In a propaganda version of the Marxist concept of “the denial of the denial”, Castro Espin seemed to break, before the media and celebrities, with the machoist, repressive past of her ruling family, highlighted by the gloomy concentration camps known as Military Units for Production Support (UMAP). She erected herself as the island’s champion of common gay causes like sex change and “egalitarian marriage”, which takes the notion of marriage beyond the Judeo-Christian that sees it as a union between a man and a woman.

This “activism” from the highest circles of power opened for Mariela the doors of the international liberal jet set. No big name in the world scene of entertainment, movies or the fashion industry visited Cuba without making the pilgrimage to CENESEX and meeting Castro’s “maverick” daughter.

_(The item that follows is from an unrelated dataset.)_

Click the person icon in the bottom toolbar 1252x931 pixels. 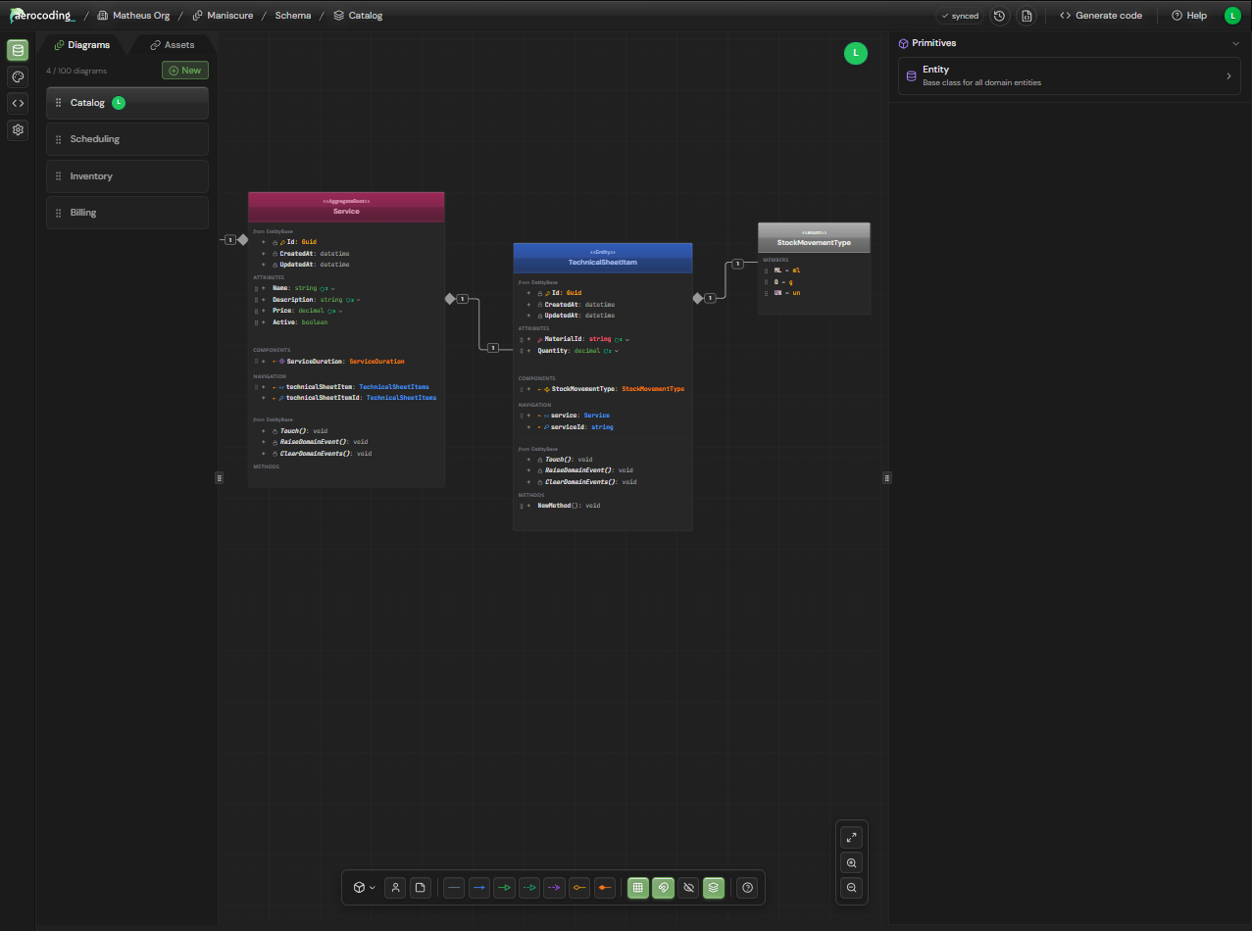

This year when an article of the “new” Cuban Constitution which defined marriage as a union “between two persons with legal capacity”, was withdrawn from the draft, Castro Espín went to her Facebook profile and called “retrograde and fundamentalist” those who opposed article 68 during public debates. Yet she said adamantly: “There is no retreat, Cuba is of all and for all.”

Really? For all of them? Because apparently there are some Cubans, and particularly some homosexuals who do not meet the requirements of the “of all and for all” she refers to.  You can figure it out from her temper tantrum when on May 11th last, scores of members of the Cuban LGBTI movement decided to ignore the orders of the official guru ─she had previously cancelled an annual Gay Pride parade─ and carried out on their own a march against homophobia.

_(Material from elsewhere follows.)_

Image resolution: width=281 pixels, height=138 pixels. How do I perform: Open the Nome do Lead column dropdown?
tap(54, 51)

Although none of the about 300 participants carried any pro- U.S. sign,  but the rainbow flag instead , and none chanted “Down with Castro” either, but “Diversity for Cuba”,  they were violently disbanded and some of them even detained by security forces, for the sole fact that the march was independently organized.

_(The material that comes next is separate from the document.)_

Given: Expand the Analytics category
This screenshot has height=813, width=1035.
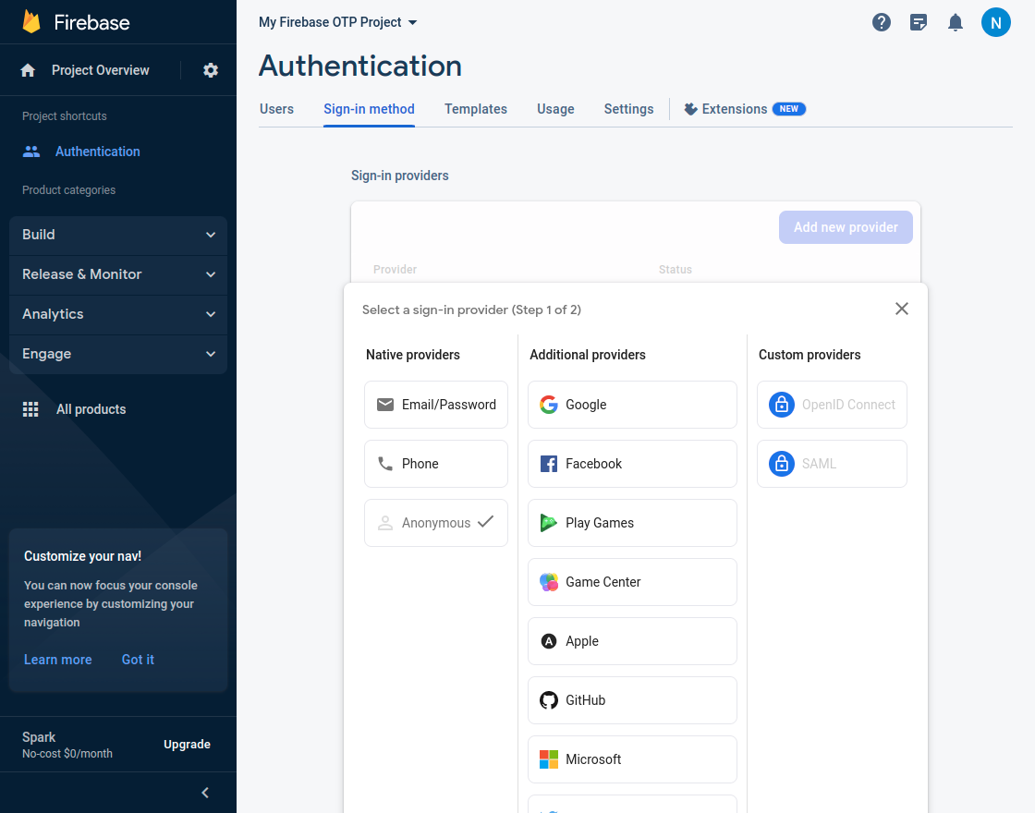Looking at the screenshot, I should point(118,314).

Only a tiny minority of the protesters had a public position of confrontation with the regime, which is understandable considering the harassment they have been subjects of. However, none of them made a point of it while the march lasted; they did not parade as political activists, but as LGBTI activists.

Broadly speaking the event compares to other recent spontaneous actions by the island’s civil society, such as the many gestures of solidarity with the victims of the EF4 tornado that devastated four Havana townships last January, or as the march for the protection of animal rights that cost the official who authorized it his position.  In none of these grassroots displays have the Castro counterintelligence specialists been able to discover or prove a direct link with the American Embassy or the internal organized opposition.

However, Mrs. Castro Espin fully supported with her heavyweight revolutionary pedigree the repression of the independent March against Homophobia, claiming in her Facebook account that it was a “show convened by Miami and Matanzas, backed by U.S. embassy officials and covered by the foreign press.” In another related Facebook post she lashed out at what she described as the “lackeyism of the mercenary activism. “

At least one international LGBTI organization, Rainbow World Fund, has expressed its “dismay” at the arrests and the visa denial to a reporter of Washington Blade, a gay-oriented daily, who wanted to cover the march. Other protests could follow.

The Foundation for Human Rights in Cuba took notice and included Mariela Castro in its database of violent repressors, recalling historic examples of people who, although not directly involved in violent acts, actually fueled them with their aggressive statements and eventually paid a price.

As in the Orwellian fable “Animal Farm”, for this Castro official and heiress all gay people are officially equal but, come the moment of truth, some of them are more equal than the others.